Here's the transformation function: (x, y, z) -> (x/z, y/z).
Now let's talk about moving objects in 3D space, because that's what you're going to do to the camera (actually you'll do it to everything else instead).
Let's say you want to move a point at (x, y, z) by the vector (x°, y°, z°). To do that, just add the vector to the point.
Here's the translation function: (x, y, z) -> (x+x°, y+y°, z+z°).
Let's say you want to rotate a point around the x-axis by the angle α. Instead of doing that, you can just rotate your object around the x-axis by the angle -α.
Here's the rotation function for rotation around the x-axis: (x, y, z) -> (x, y*cos(α)-z*sin(α), y*sin(α)+z*cos(α)).
Here's for the y-axis: (x, y, z) -> (z*sin(α)+x*cos(α), y, z*cos(α)-x*sin(α)).
Here's for the z-axis: (x, y, z) -> (x*cos(α)-y*sin(α), x*sin(α)+y*cos(α), z).
Now let's look at a camera like one you'd find in a normal first-person 3D game. This camera needs five position variables: x°, y°, z°, pitch and yaw. The position coordinates are self-explanatory, the other two define the camera's view direction. The pitch is the angle from up, and the yaw is the angle from north.
To move the camera from the origin to its correct position like any normal person, you'd
* translate the camera by (x°, y°, z°),
* then rotate it about the z-axis by the yaw,
* then rotate it about the x-axis by the pitch.
Instead of moving the camera to that position, we'll just move all the points by the opposite movement instead. To do this, we'll need to do these same steps to the objects, but by the opposite amounts, and more importantly in the opposite order.
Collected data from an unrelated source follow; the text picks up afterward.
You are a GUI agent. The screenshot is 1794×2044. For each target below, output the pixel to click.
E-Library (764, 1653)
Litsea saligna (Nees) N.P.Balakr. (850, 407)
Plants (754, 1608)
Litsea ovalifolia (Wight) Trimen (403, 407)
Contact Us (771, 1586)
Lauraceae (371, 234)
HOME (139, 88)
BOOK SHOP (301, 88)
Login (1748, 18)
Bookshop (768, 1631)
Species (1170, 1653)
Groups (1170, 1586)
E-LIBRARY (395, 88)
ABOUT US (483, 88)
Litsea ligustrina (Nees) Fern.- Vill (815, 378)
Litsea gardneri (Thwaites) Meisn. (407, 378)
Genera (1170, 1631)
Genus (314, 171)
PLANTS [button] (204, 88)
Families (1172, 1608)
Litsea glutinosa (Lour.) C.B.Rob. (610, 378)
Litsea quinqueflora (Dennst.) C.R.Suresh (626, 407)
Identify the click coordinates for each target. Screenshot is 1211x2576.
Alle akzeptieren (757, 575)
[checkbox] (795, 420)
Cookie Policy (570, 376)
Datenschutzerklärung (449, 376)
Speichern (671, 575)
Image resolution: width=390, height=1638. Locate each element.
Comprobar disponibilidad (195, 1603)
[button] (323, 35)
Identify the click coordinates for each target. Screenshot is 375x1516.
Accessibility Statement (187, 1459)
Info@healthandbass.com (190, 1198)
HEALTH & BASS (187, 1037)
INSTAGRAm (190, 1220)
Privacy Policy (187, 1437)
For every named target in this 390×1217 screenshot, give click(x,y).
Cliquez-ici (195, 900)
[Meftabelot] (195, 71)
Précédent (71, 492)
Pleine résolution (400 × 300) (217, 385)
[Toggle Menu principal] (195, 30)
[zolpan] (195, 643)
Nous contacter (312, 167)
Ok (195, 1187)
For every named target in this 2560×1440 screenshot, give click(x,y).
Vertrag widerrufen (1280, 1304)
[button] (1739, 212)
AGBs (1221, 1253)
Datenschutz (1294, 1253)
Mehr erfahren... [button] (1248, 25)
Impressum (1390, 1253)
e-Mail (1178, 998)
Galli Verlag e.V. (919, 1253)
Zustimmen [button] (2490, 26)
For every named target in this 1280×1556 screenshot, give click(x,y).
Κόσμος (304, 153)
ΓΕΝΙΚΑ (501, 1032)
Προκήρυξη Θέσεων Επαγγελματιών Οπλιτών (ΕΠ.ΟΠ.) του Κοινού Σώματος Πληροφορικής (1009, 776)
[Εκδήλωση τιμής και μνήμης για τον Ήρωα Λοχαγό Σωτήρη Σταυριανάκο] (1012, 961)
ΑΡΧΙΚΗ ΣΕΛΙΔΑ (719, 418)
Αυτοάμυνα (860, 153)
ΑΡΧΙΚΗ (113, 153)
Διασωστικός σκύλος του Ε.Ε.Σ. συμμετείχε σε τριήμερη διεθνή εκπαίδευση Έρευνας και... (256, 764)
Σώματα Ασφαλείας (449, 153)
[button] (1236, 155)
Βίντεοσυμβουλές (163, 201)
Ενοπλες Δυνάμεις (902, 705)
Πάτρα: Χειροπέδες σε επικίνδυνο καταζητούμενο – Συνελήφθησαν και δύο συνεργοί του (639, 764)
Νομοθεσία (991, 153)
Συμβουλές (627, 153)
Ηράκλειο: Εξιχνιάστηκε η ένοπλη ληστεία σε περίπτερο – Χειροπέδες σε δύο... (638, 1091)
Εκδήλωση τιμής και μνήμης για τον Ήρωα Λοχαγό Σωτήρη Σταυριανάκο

So you'd
* rotate the object about the x-axis by negative the pitch,
* then rotate it about the z-axis by negative the yaw,
* then translate the resulting object by (-x°, -y°, -z°).
Here's your complete camera transformation process:
void getCanvasCoordsfromPointCoords(float pointX, float pointY, float pointZ, float camX, float camY, float camZ, float pitch, float yaw, float& cvX, float& cvY) {
float x1 = objX, y1 = pointY*cos(pitch)+pointZ*sin(pitch), z1 = -pointY*sin(pitch)+pointZ*cos(pitch);
float x2 = x1*cos(yaw)+y1*sin(yaw), y2 = -x1*sin(yaw)+y1*cos(yaw), z2 = z1;
float x3 = x2-camX, y3 = y2-camY, z3 = z2-camZ;
cvX = x3/z3;
cvY = y3/z3;
}
Finally, you may want to transform those screen coordinates to pixels.
void getPixelCoordsFromCanvasCoords(float cvX, float cvY, float ssX, float ssY, float c, float& posX, float& posY) {
posX = (c*cvX+ssX/ssY)*ssY/2;
posY = (c*cvY+1)*ssY/2;
}
This transforms your canvas position (cvX, cvY) into a screen position (posX, posY). Note that ssX and ssY need to be the pixel dimensions of your screen, and that c is the scale of the transformation (to be precise, c=cot(FoV/2)), and for best results it should be around 1 or so.